Here, the ALJ rejected Dr. Feliciano's November 8, 2007 opinion that plaintiff could not participate in job training due to the limitations imposed upon her by her depression. (Tr. at 17.) In so doing, the ALJ instead chose to give greater weight to the opinion of Dr. Mark Choa, who found that plaintiff could do simple work. (Id.) Dr. Choa was also plaintiff's treating physician, his opinion was consistent with the evidence of record and, as the ALJ noted, Dr. Choa's opinion was rendered more recently than Dr. Feliciano's. These are specific and legitimate reasons to afford less weight to Dr. Feliciano's November 8, 2007 opinion. See Osenbrock v. Apfel, 240 F.3d 1157, 1165 (9th Cir. 2001) ("A treating physician's most recent medical reports are highly probative."); see also Magallanes v. Bowen, 881 F.2d 747, 750 (9th Cir. 1989) ("The ALJ is responsible for determining credibility and resolving conflicts in medical testimony.").

The ALJ also rejected Dr. Feliciano's September 16, 2009 opinion that plaintiff could not tolerate prolonged sitting because plaintiff's examination records indicated only mild disc degeneration and scoliosis and because Dr. Feliciano's finding on this point was inconsistent with plaintiff's daily activities, which included attending school and providing childcare.3 (Tr. at 17.) Although a treating physician's opinion is generally entitled to significant weight, "`[t]he ALJ need not accept the opinion of any physician, including a treating physician, if that opinion is brief, conclusory, and inadequately supported by clinical findings.'" Chaudhry v. Astrue, 688 F.3d 661, 671 (9th Cir. 2012) (quoting Bray v. Comm'r of Soc. Sec. Admin., 554 F.3d 1219, 1228 (9th Cir. 2009)). See also Connett v. Barnhart, 340 F.3d 871, 875 (9th Cir.2003) (a treating physician's opinion is properly rejected where the treating physician's treatment notes "provide no basis for the functional restrictions he opined should be imposed on [the claimant]"); Tonapetyan v. Halter, 242 F.3d 1144, 1149 (9th Cir. 2001) (finding that the ALJ properly rejected the opinion of a treating physician since it was not supported by treatment notes or objective medical findings).

Accordingly, the court finds no error with respect to the ALJ's treatment of the medical opinions offered by treating physician Dr. Feliciano.

CONCLUSION

For these reasons, the court finds that plaintiff is not entitled to summary judgment in her favor with respect to either of her arguments.
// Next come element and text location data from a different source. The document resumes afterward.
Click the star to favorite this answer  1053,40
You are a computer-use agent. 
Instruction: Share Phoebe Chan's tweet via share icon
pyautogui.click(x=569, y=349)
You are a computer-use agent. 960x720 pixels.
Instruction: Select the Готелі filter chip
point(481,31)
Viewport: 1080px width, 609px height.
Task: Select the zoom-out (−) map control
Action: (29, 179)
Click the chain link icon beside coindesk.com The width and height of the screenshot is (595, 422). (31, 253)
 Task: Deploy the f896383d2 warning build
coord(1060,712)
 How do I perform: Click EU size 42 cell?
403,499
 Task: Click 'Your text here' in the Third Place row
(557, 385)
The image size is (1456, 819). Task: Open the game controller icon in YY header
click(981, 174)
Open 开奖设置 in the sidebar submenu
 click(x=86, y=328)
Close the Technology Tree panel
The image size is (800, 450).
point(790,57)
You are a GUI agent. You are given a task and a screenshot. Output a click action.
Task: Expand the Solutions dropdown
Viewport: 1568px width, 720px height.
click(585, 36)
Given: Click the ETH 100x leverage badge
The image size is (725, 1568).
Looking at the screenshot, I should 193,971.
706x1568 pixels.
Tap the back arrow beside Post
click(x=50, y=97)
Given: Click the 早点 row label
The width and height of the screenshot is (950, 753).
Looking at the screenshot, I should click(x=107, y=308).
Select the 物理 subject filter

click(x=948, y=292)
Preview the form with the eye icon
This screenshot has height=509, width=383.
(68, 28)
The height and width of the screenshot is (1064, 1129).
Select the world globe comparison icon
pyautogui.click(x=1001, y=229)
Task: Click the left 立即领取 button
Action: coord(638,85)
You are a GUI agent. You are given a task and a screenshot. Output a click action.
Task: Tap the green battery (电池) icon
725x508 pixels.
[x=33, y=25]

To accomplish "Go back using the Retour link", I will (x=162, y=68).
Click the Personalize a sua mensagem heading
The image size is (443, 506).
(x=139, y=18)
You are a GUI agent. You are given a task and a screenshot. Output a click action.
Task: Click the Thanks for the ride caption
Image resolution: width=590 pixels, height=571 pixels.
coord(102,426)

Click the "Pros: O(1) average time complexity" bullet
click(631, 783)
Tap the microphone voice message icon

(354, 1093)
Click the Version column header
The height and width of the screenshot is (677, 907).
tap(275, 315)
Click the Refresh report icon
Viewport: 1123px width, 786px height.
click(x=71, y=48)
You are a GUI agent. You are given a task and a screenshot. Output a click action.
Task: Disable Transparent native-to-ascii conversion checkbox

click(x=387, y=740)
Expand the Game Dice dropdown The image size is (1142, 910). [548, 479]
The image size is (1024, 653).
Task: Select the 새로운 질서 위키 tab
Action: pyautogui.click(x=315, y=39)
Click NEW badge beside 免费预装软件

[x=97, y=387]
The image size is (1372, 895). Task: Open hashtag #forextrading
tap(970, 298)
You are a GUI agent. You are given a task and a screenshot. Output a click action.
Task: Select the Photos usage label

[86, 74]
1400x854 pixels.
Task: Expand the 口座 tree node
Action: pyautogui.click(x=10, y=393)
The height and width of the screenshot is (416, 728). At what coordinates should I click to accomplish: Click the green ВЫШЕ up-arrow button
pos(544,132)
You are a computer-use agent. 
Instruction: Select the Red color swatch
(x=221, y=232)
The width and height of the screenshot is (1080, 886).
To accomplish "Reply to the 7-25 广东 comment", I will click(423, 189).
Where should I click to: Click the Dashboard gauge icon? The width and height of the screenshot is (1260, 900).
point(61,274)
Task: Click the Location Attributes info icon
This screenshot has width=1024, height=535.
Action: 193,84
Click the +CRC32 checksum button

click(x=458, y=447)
Accordingly, IT IS HEREBY ORDERED that:

1. Plaintiff's motion for summary judgment (Dkt. No. 14) is denied; 2. The decision of the Commissioner of Social Security is affirmed; and 3. Plaintiff's complaint is dismissed.

FootNotes


1. Although service of plaintiff's complaint was ordered on September 7, 2012, (Dkt. No. 4), defendant was not served until March 19, 2013. (Dkt. No. 9.)
2. Page number citations such as this one are to the page number reflected on the court's CM/ECF system and not to page numbers assigned by the parties.
3. Although plaintiff argues that the ALJ failed to offer a specific and legitimate reason for rejecting Dr. Feliciano's September 16, 2009 opinion, plaintiff does not challenge the ALJ's finding that her examination records revealed only mild disc degeneration and scoliosis.